Nielsen is having a bit of a tiff lately with ad agencies over its provision of television ratings. While the majority of ad agency execs want commercials rated, not the shows they air within, Nielsen claims they have already offered those ratings to agencies. Agencies have countered saying those ratings, 60-second unit measurements, do not adequately serve what's really needed, the measurement of actual commercial ratings. The way the 60-second unit ratings are taken do not align exactly with when commercials actually air. That is the sticky point agencies have with this offer from Nielsen.
This new method of commercial measurement, if it sees the light of day, could foster some radically different methods of television commercialization. If it's commercials that are measured and not the containing programs, all of the promotion that goes into hyping a television show to viewers in order to achieve high ratings could now go towards hyping commercials to viewers instead. Imagine NBC, faced with radically lower ratings because of ad-skippage, bathroom breaks, etc. The network would have to insure a high level of commercial viewership to maintain its ad rates. Conceivably, NBC would have to do whatever it could to make viewers watch commercials.
In theory, NBC would have to offer incentives to viewers to watch commercials. These incentives could be monetary in nature or come in other forms. Aside from possible Nielsen ratings that would "count" commercial viewership, embedded within the commercials (or before or after a commercial break) would be some sort of code or proof mechanism for the viewer to redeem. This would be necessary, not to prove viewership (although it could serve as a form of comparison to Nielsen ratings) because Nielsen would provide that proof with its new commercial ratings. It would be needed simply to get viewers to watch so high commercial ratings would be achieved for the network, then reported back by Nielsen, then used by networks as a basis from which to set rates for advertisers.

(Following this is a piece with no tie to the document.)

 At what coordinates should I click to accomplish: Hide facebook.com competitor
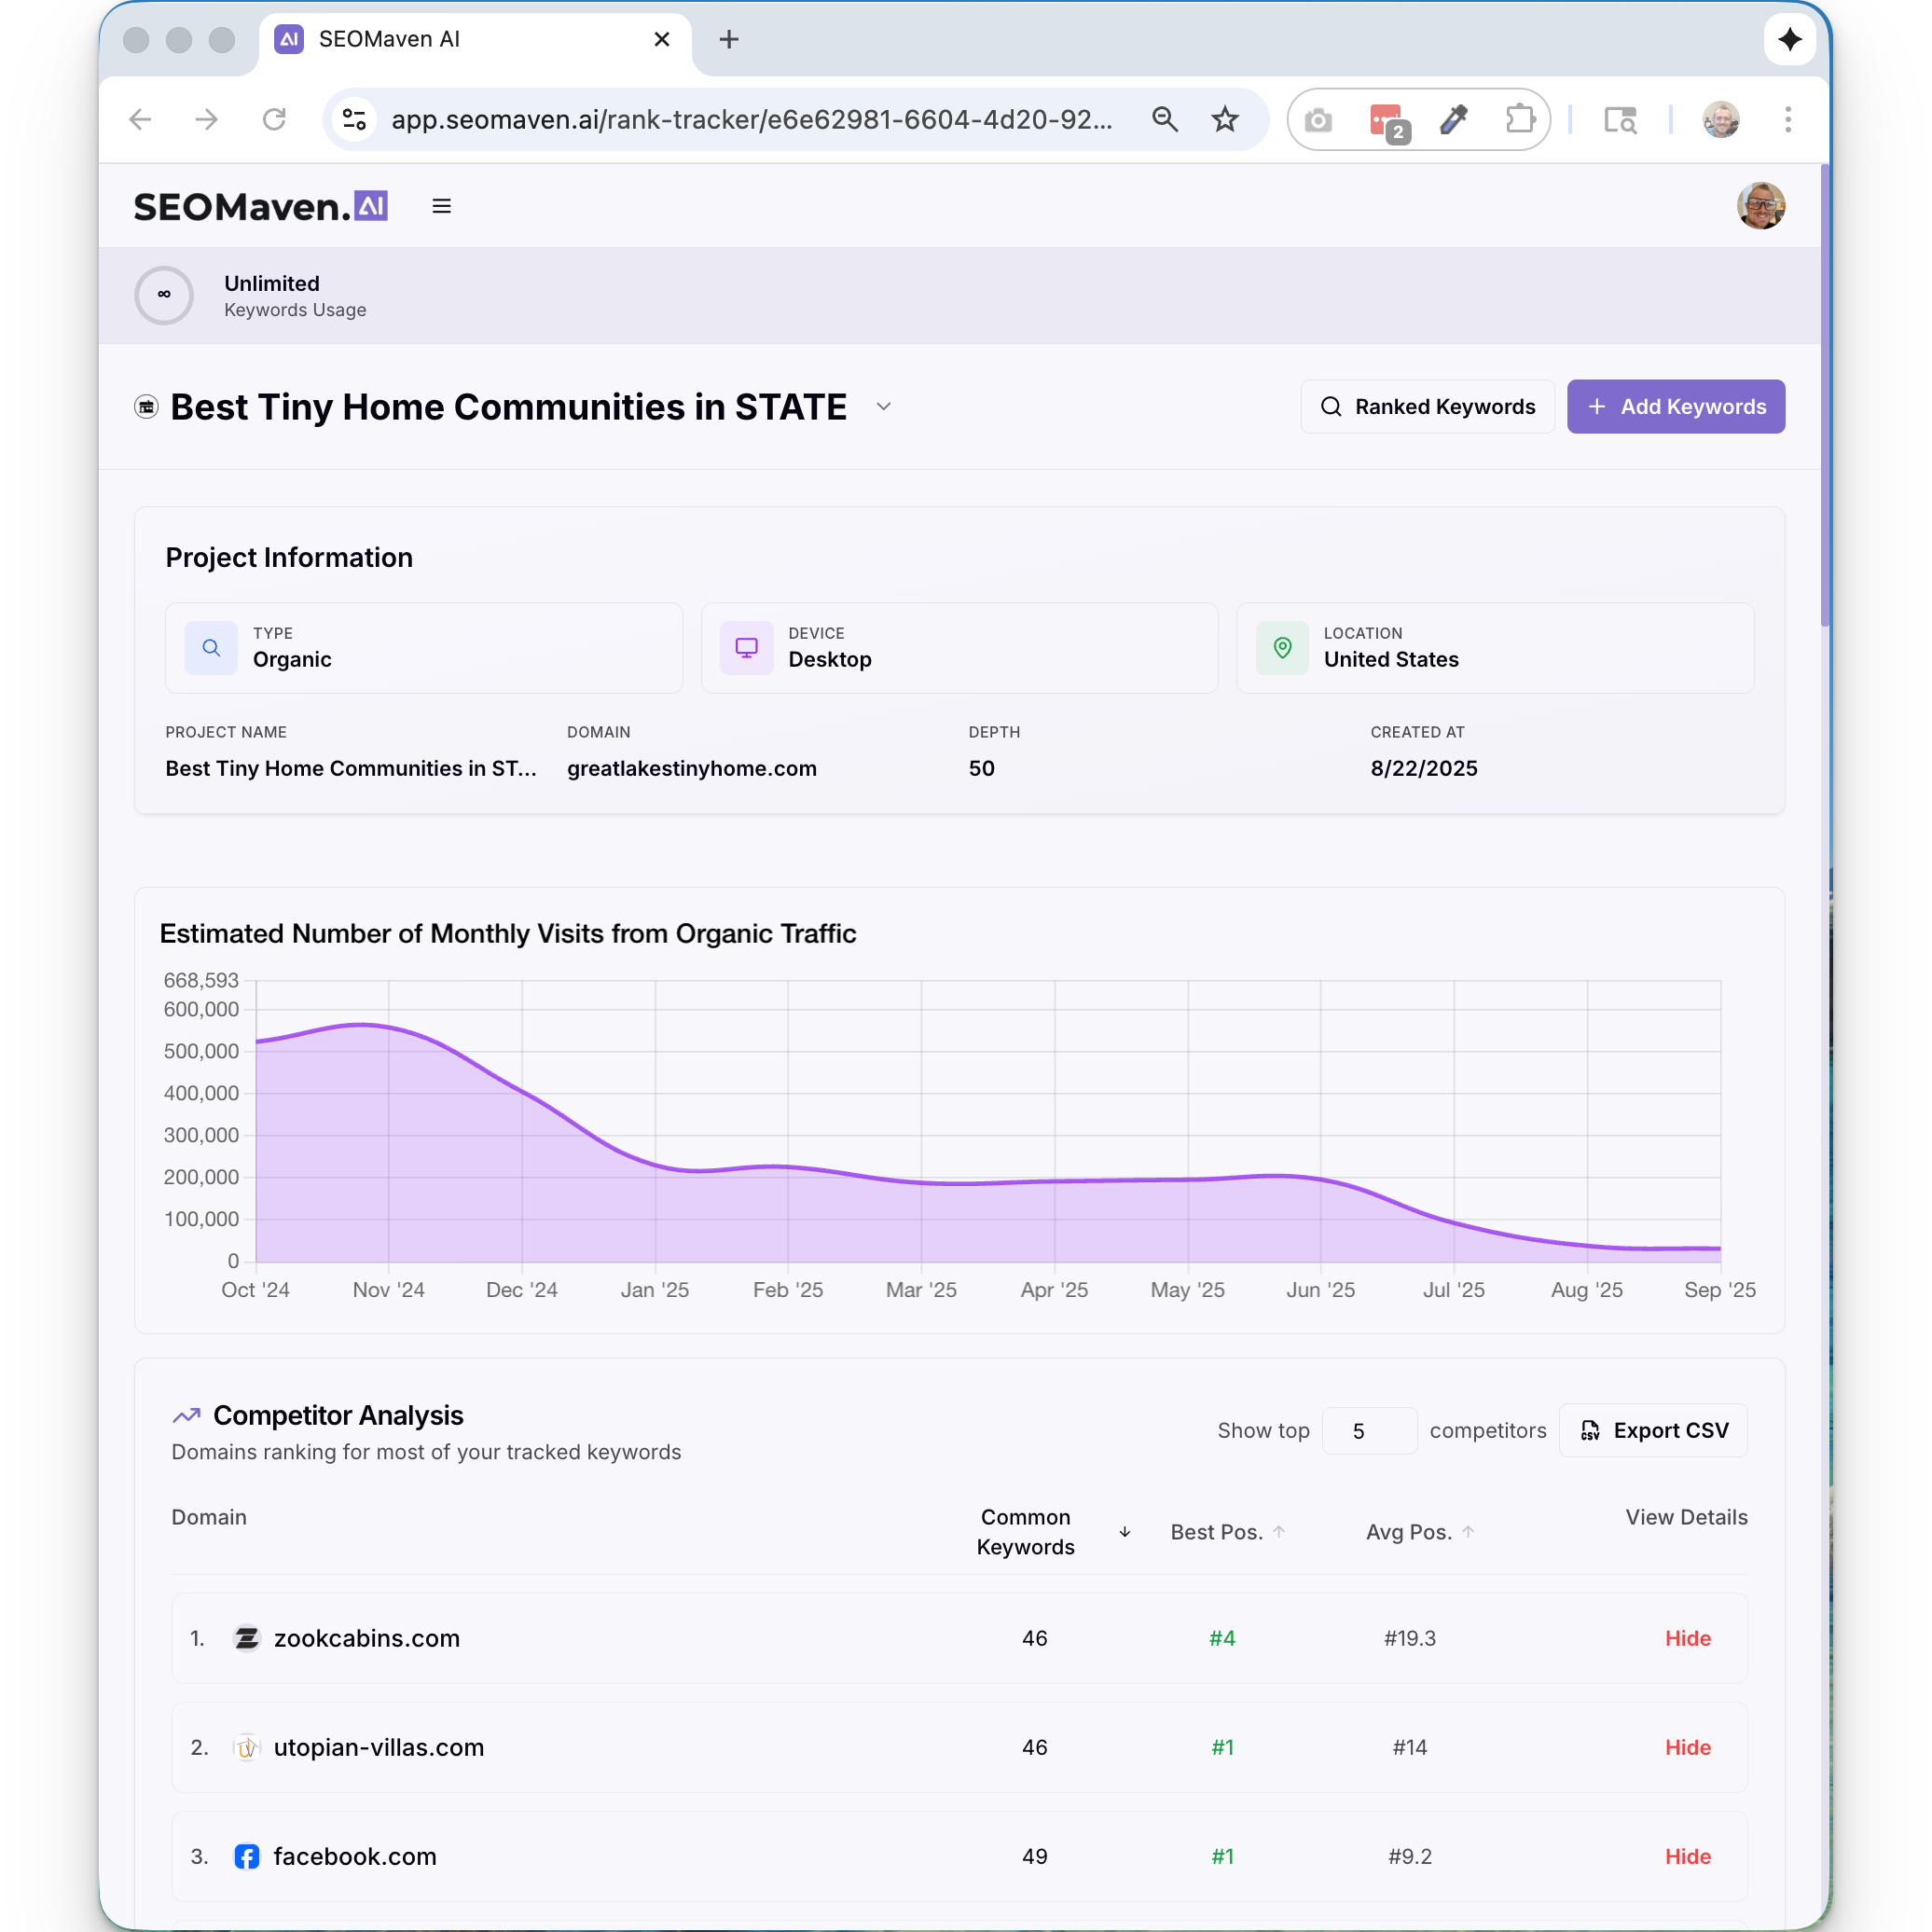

This could dramatically alter the definition of a commercial. While consumers might be swayed financially into watching a commercial, after a time, if commercials remain as boring as they currently are, no amount of money will get consumers to watch when they can so easily skip commercials. Commercials will have to take on elements of what I think is one of the better forms of promotion, the movie/TV trailer. Trailers, whether for good programming or bad, always seem to create the sense that you absolutely positively have to watch the movie/show being promoted. Does any current commercial today come close to that? Yes, promoting content is very different than promoting and ad but we're talking theory here.
That's just one idea. There could be many additional means to make commercials a "must watch" activity. A series of commercials could take on the form of a soap opera or serial drama where viewers would have to watch from day to day/week to week to either follow the story line or to receive other "incentives" for financial redemption. In this sense, commercials become a form of the programming.
In essence, this new economic model would compel networks to pay (or compel in some other very powerful way) viewers to watch commercials so that they can continue to sustain their current ad supported business model. Extrapolating this further, the current model is flipped on its head. Advertisers become producers and the programming becomes the commercial.